SOURCE TEXT:
....................

| Gilgamesh makes his first appearance in myth in Inanna and the Huluppu Tree. Gilgamesh is so highly regarded in our patriarchal society that this myth is also called Gilgamesh and the Huluppu Tree despite his supporting role in the story. Gilgamesh was an historical king of Uruk in Babylonia, on the River Euphrates in what is now Iraq. He lived about 2700 B.C.Many stories and myths were written about Gilgamesh, some from about 2000 B.C. in the Sumerian cuneiform on clay tablets, which still survive. These Sumerian Gilgamesh stories were integrated into a longer poem. This poem survives not only in Akkadian (the Semitic language, related to Hebrew, spoken by the Babylonians) but also on tablets written in Hurrian and Hittite (an Indo-European language). All the above languages were written in cuneiform (“wedge-shaped.”) Below is a brief summary derived from twelve stone tablets, in the Akkadian language, found in the ruins of the library of Ashurbanipal, king of Assyria 669-633 B.C. The Persians destroyed the library in 612 B.C., and all the tablets are damaged. The tablets name an author: Shin-eqi-unninni. This is the oldest known human author identified by name. Gilgamesh is presented as superhuman, so powerful that the gods create a counterpart to moderate his desires and actions. Despite all of Gilgamesh’s power, he is unable to prevent his own and his dear friend Enkidu’s death.
He saw the great Mystery, he knew the Hidden: He recovered the knowledge of all the times before the Flood.He journeyed beyond the distant, he journeyed beyond exhaustion, and then carved his story on stone.This great hero Gilgamesh built the great city of Uruk. At the base of its gates there is a stone of lapis lazuli on which is carved Gilgamesh’s story.
Gilgamesh, two-thirds god and one-third human, is the greatest king on earth and the strongest super-human that ever existed. However, he is young and oppresses his people harshly. The people call out to the sky-god Anu. In response, Anu creates a wild man, Enkidu. The brute, Enkidu, has the strength of dozens of wild animals. He is to serve as the subhuman rival to the superhuman Gilgamesh.
A trapper’s son discovers Enkidu running naked with the wild animals and brings the temple harlot, Shamhat, with him to the forest to offer herself sexually to the Enkidu.

....................

ABOUT THIS TASK:
Answer these from the Gilgamesh text:
1. Who destroyed the library of Ashurbanipal, and in what year?
2. What kind of stone is at the base of the gates of Uruk?
3. Which god creates Enkidu?

RECORDED DATA:
....................

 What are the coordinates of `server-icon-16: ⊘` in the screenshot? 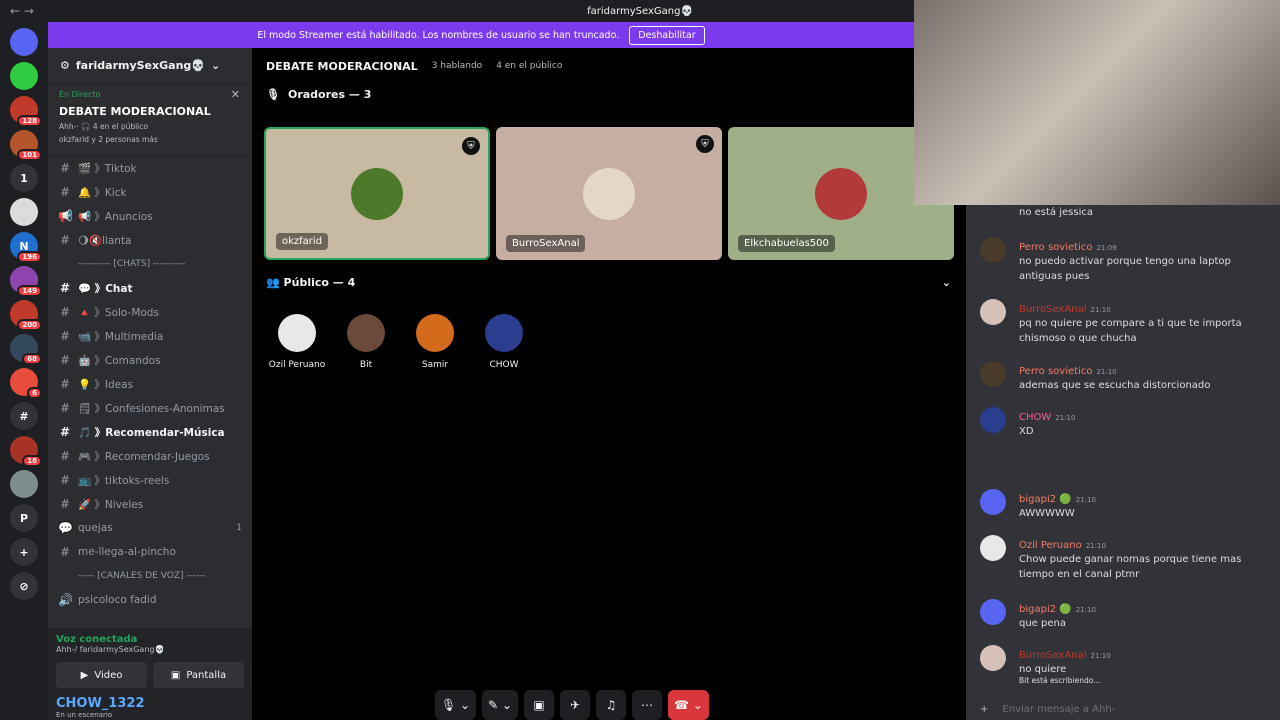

....................

SOLUTION TO THIS TASK:
1. The Persians, in 612 B.C.
2. Lapis lazuli
3. Anu, the sky-god